[Screenshot grounding data]
---*---

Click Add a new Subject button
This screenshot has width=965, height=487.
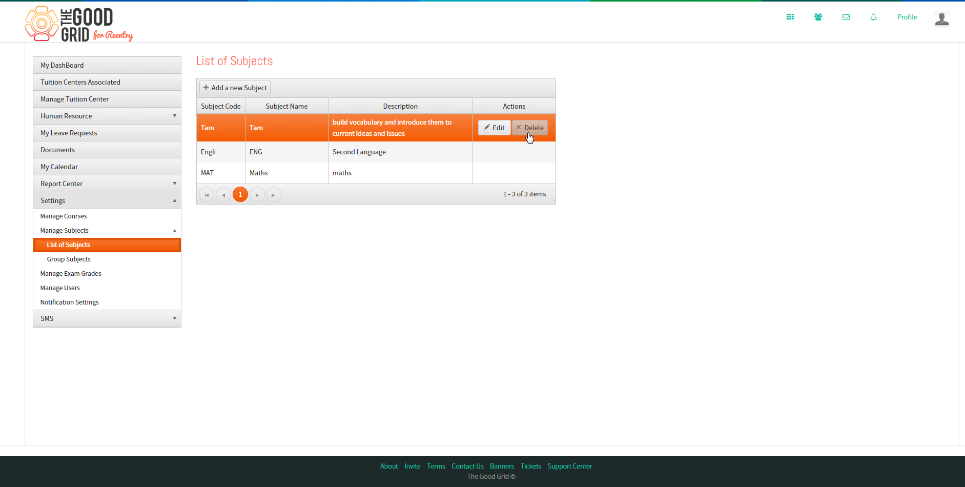coord(235,88)
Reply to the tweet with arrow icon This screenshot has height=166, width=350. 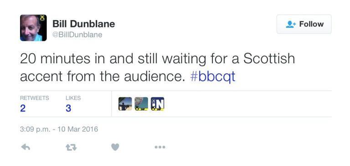click(x=26, y=147)
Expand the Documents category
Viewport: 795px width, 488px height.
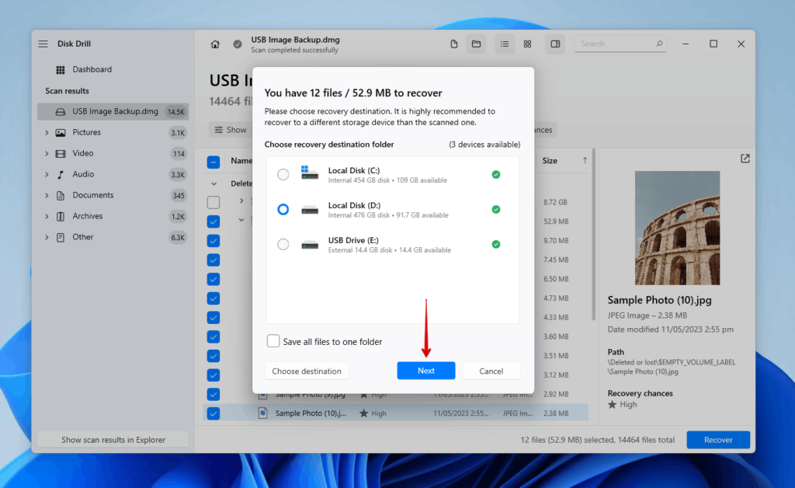(47, 195)
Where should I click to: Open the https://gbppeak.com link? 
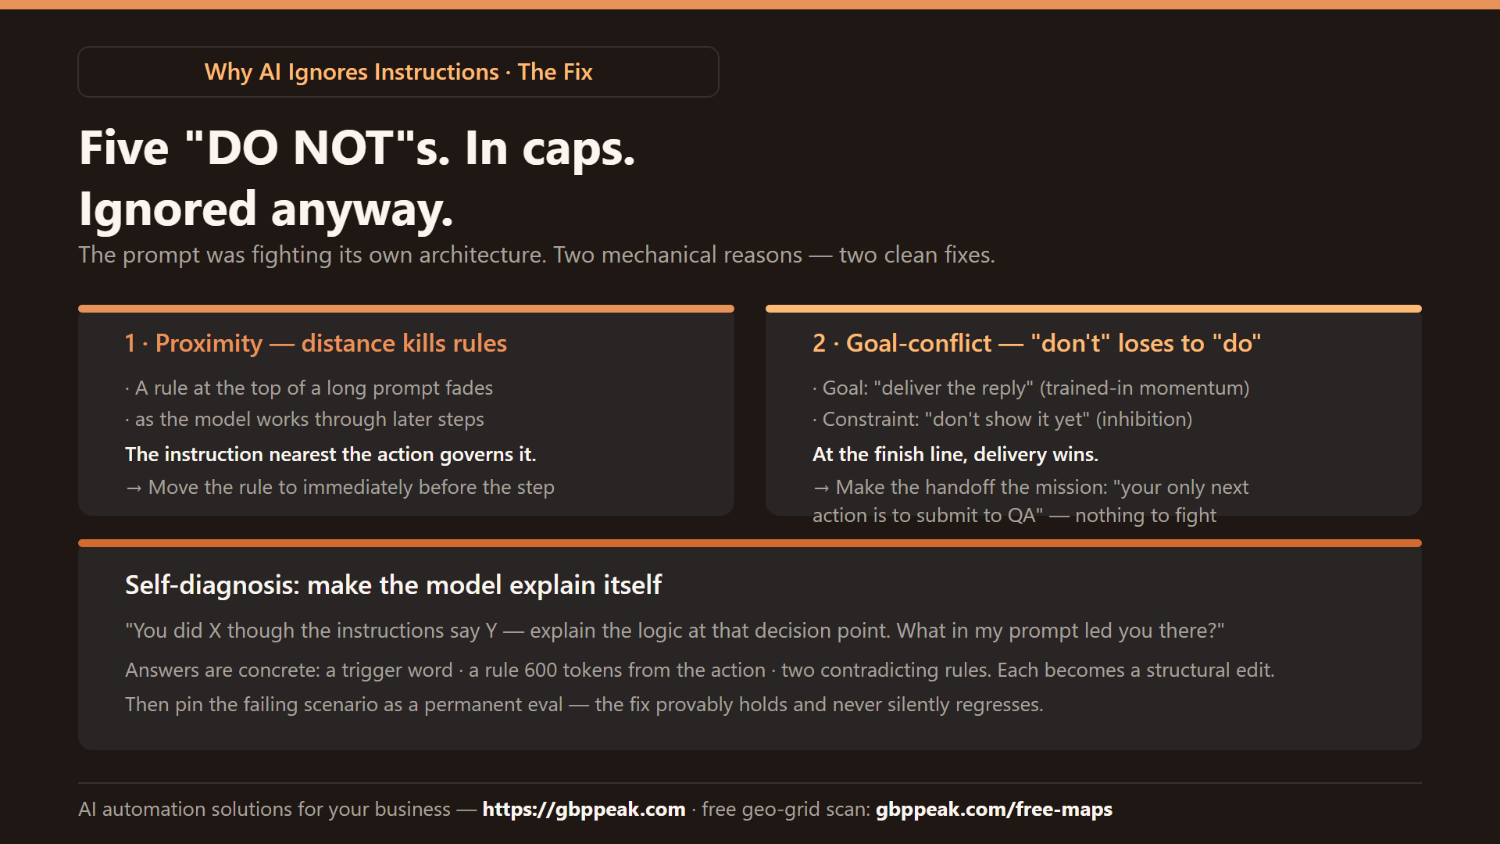pyautogui.click(x=584, y=809)
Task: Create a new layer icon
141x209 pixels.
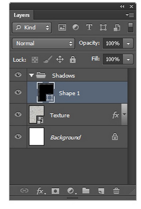Action: click(x=101, y=191)
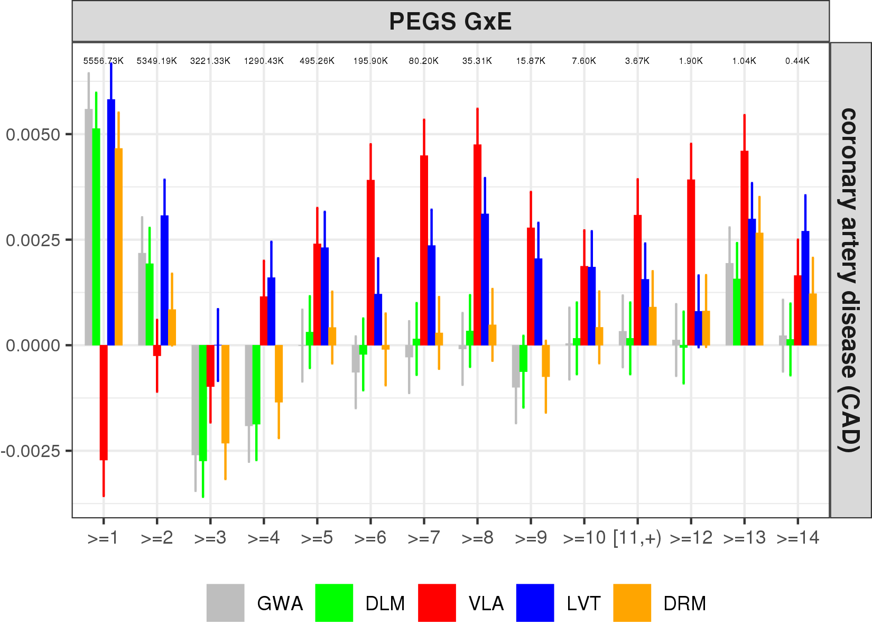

---*---

> _WHAT TO DO_
From the line with "Where should I" down to the final line of the entries above, repeat each line exactly; omit the pictures.

> _WRITTEN SOLUTION_
Where should I click to: Open the https://gbppeak.com link? 
pyautogui.click(x=584, y=809)
Task: Create a new layer icon
141x209 pixels.
Action: click(x=101, y=191)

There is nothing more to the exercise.